Глядя на жадно жующего Василька, у коего желваки на синюшных скулах вот-вот кожу порвут, на иконно-глазастую худобу тетки Маши, истово сметающую крошки со стола в ладонь, содрогнулась Анюта от горя-горемычного, пялившегося на нее с экрана, от жалости к себе, увязшей по уши в этой посконной нищете, без надежды вылезти из нее.
– Дитя наше, таки понял я, больше не хочет всего этого? – с догадливой вкрадчивостью высочился из пульта голос и ввинтился в мозги Анке.
Молча, ненавистно мотала головой Анка: не хочет, до волчьего воя не желает больше!
– Очаровательно, малыш. Тогда мы, сориентировавшись умненько post faktum, найдем общий язык.
– В два – перерыв. Ждем тебя в гримуборной на втором этаже. Выйди и войди. О вы-ы-ы-ы-ыйди, Нисэт-т-та, ко мне на-а-а балкон! – трепетным фальцетом опростался пульт.
Щелкнул и отключился.
Они вдвоем: Крупный с Мелким гоняли Анку нещадно в экстремально-вокальном режиме. Гонял Арнольд (Мелкий). Крупный величаво покоился в кресле рядом, во всем согласный и отрешенно-задумчивый. Он был недосягаемо неотразим, этот роскошный объект для всеобщего обожания, и уверенность в этом обожании сочилась из каждой его аполлонистой поры.
Выколачивая песенные обрывки из фортепьянных клавиш в диапазоне трех октав, Мелкий священнодействовал по неведомой Анке изуверской программе, хищно дегустируя Анкины визги и шаляпинского низа хрипы.
Она старалась, сочась обильным, горячим потом.
Мелкий быстренько лепил кусок из песни и хлестал приказом:
– Ну-с, утенок, изобразим!
Понижал либо повышал на два-три тона, требовал:
– Еще! Сработай под Кармен!
Она срабатывала под Кармен и под Джульетту. Под Квазимодо. Под кошку на крыше. И под беременную ворону. Под пьяного мужика и консервную банку.
Мелкий умел слушать. Он закатывал глаза и ахал, когда нравилось, рычал и стонал, когда не выходило. Он гнал Анку к одному ему ведомой цели, как лосиху в загон, не жалея, ломая ей глотку.
Анка пошла вразнос. Она заживо кипела в собственном соку, экстаз сотрясал ее,
Почтительно пискнули часы на запястье у Арнольда-Мелкого. Бледный до синевы, он откинулся в кресло, дважды дрыгнул сияющим мокасином.
– Сядьте дитя мое, Анна Юрьевна, – тихо и вибрирующе обволок он жертву странным голосом ниоткуда, поскольку сомкнуты были его губы, а ресницы опущены.
– Я взвесил наши возможности и пытался подсчитать наши дивиденды, мадам Фельзер.

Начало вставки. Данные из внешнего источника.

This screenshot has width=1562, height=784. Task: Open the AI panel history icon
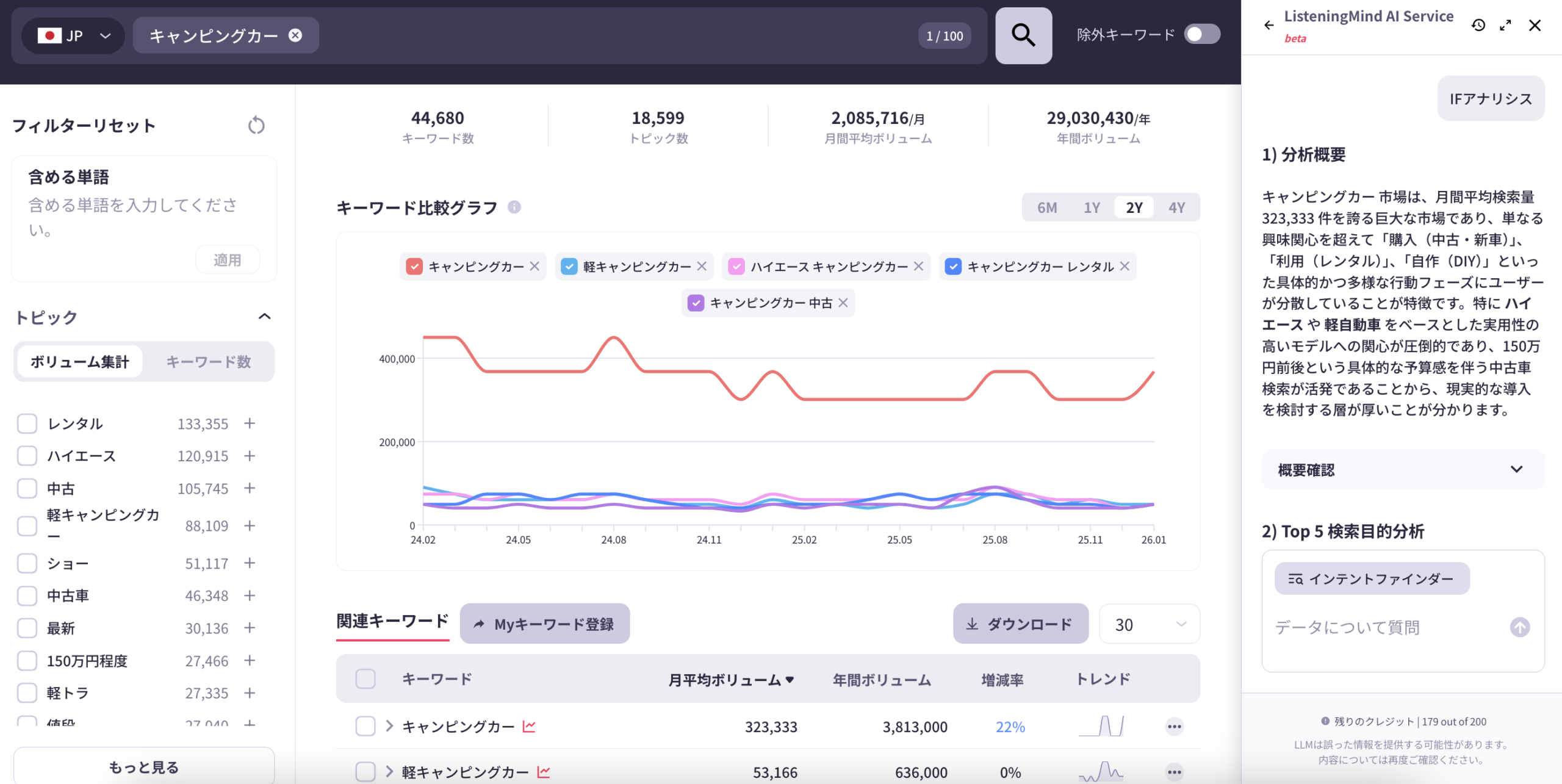pyautogui.click(x=1478, y=25)
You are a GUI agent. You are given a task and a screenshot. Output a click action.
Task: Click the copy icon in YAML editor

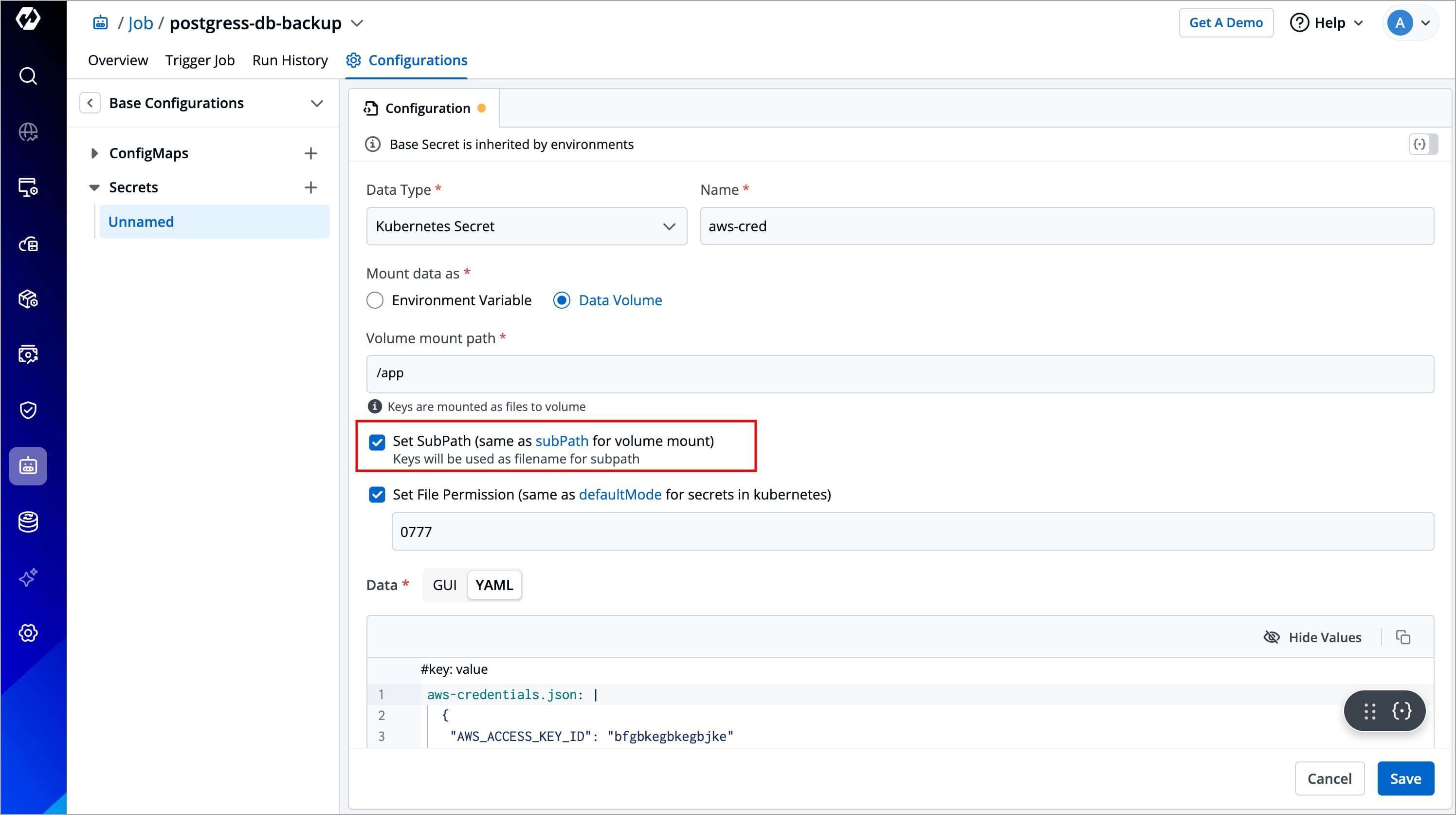[x=1403, y=637]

Но даже с моей фантазией я затруднился в подсчете последнего. Вы понимаете за что речь?
Анка гулко сглотнула пересохшим горлом и дважды кивнула: карусельно кружилась голова.

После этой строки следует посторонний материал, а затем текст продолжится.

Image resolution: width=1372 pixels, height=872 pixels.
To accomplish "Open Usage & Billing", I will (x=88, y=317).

– Прочертим пунктиром вашу карьеру, мадам. Для начала – город, музучилище. Отдельная комната в общежитии, в центре, сорок рэ стипендия, не считая скромных, но ре-гу-лярных подарков от филармонии.
В училище – жестокий режим. Нотная грамота, гаммы, арпеджио, вокализы и ни-ка-ких целомудренных, а тем более пошлых смычек на стороне.
За этим особо проследит Алексис. Алексис, ты ведь возьмешь на себя обуздание бунта плоти нашей чувственной птичницы?
Крупный склонил породистую голову и плотоядно плямкнул.